The Xmas before last I played in the original ‘Gay Parisienne’ with Miss Ada Reeve at the London Duke of Yorks. I made a big success in it and as a consequence had several big offers to go on the legitimate stage. My Australian and South African engagements having already been made of course I was unable to accept. My season in Africa was a big success and I was re engaged for an extra month the first time I believe such a compliment had been paid to any artist. I made my first London music hall engagement at Gattis Westminster Bridge Road and since then I have appeared in all the leading halls in London and throughout England. Indeed at the present time I should be appearing at Syndicate Halls, but they kindly postponed to allow me to play this engagement here.From 1890 to 1892 I toured the states as a star and had a most successful time.’
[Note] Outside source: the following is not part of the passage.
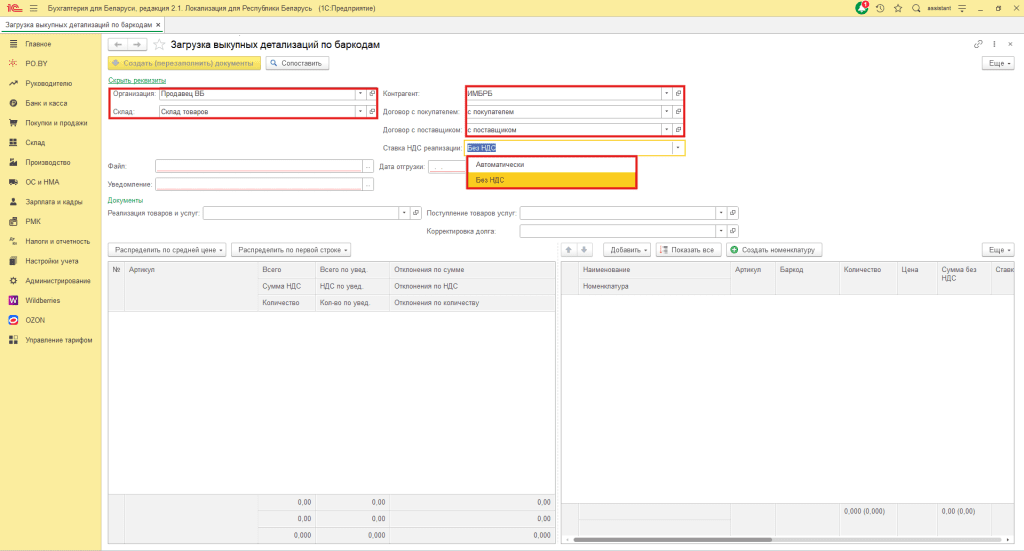Open Добавить dropdown button
1024x551 pixels.
[x=628, y=249]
And how long do you remain in Australia?

‘Six months during which time I hope to change my songs rapidly for I have a great assortment with me.’

Miss Pryde is a vivacious young lady and as a conversationalist it would be hard indeed to find her equal. The Referee takes this opportunity to wish her every success during her stay amongst us.

 

MISS MILLIE YOUNG

Miss Millie Young who plays Zalica, the principal girl part in the Matsa production at Her Majesty's, promises to follow in the successful footsteps of her popular sister Florrie. She is the possessor of a decidedly pleasant and as her elocution is good for such a young artist there is not any apparent  reason why ultimately she should not occupy a somewhat exalted position on the professional ladder.
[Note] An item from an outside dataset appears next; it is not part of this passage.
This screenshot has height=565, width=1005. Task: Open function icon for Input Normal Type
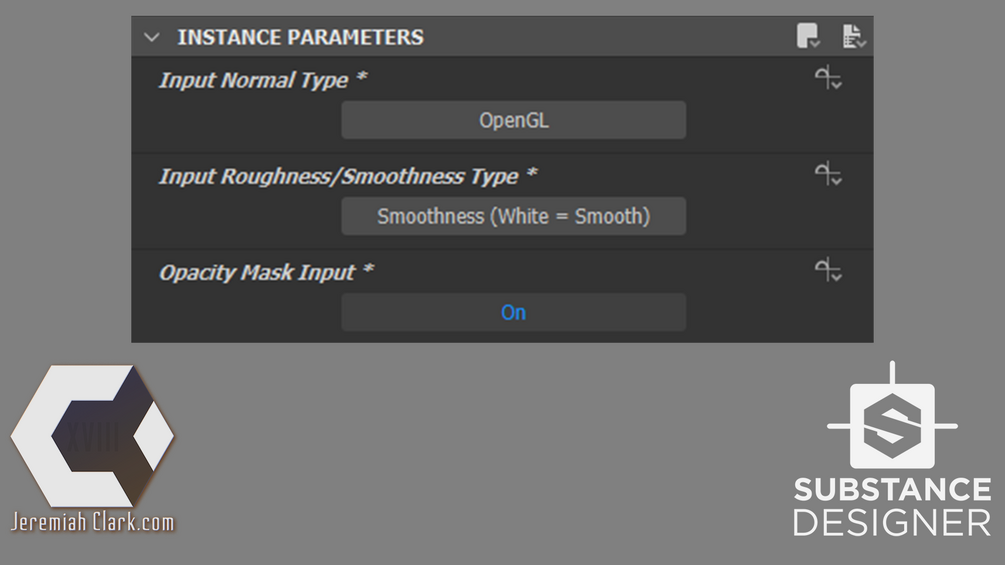828,79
Some four years ago it is since Miss Young made her first appearance in the chorus of the Forty Thieves pantomime at Melbourne Princesses . She next joined the chorus of the Comic Opera Company and occasionally was seen to advantage in small parts. At the same time she performed the thankless task of understudy to her sister and also to Miss Juliet Wray.

During the Company's tour of New Zealand Miss Young played in ' Our Town'  and ' A Gaiety Girl' and was favorably mentioned by the press.
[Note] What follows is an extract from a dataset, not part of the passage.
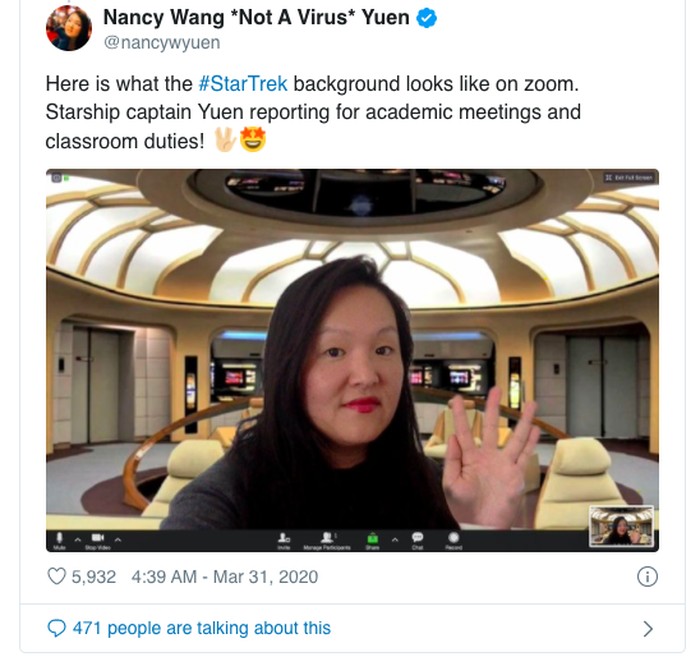
Task: Click the Invite icon in Zoom
Action: click(x=285, y=537)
Subsequently the gorgeous Djin Djin claimed her. She was to have played the fairy queen, but sickness prevented it , and unfortunately she was thereby compelled to sustain but a small part. Her next appearance was in the Matsa Company as already mentioned . The illness of her sister last week she undertook with credit the principal boy part and when the company ships off to Adelaide a d Miss Florrie goes to London the young artists will permanently be seen in the character

' Yes I love the stage and my one ambition is to get on' replied the young lady in answer to a question. ' You see I was just getting tired of it at not having a chance, but now circumstances have altered and I like it as much as ever.'

Naturally Miss young has a tendency to drift London wards and expects to leave for the big city in about six months time. Should she do so she will carry with her the Referee's best wishes for success.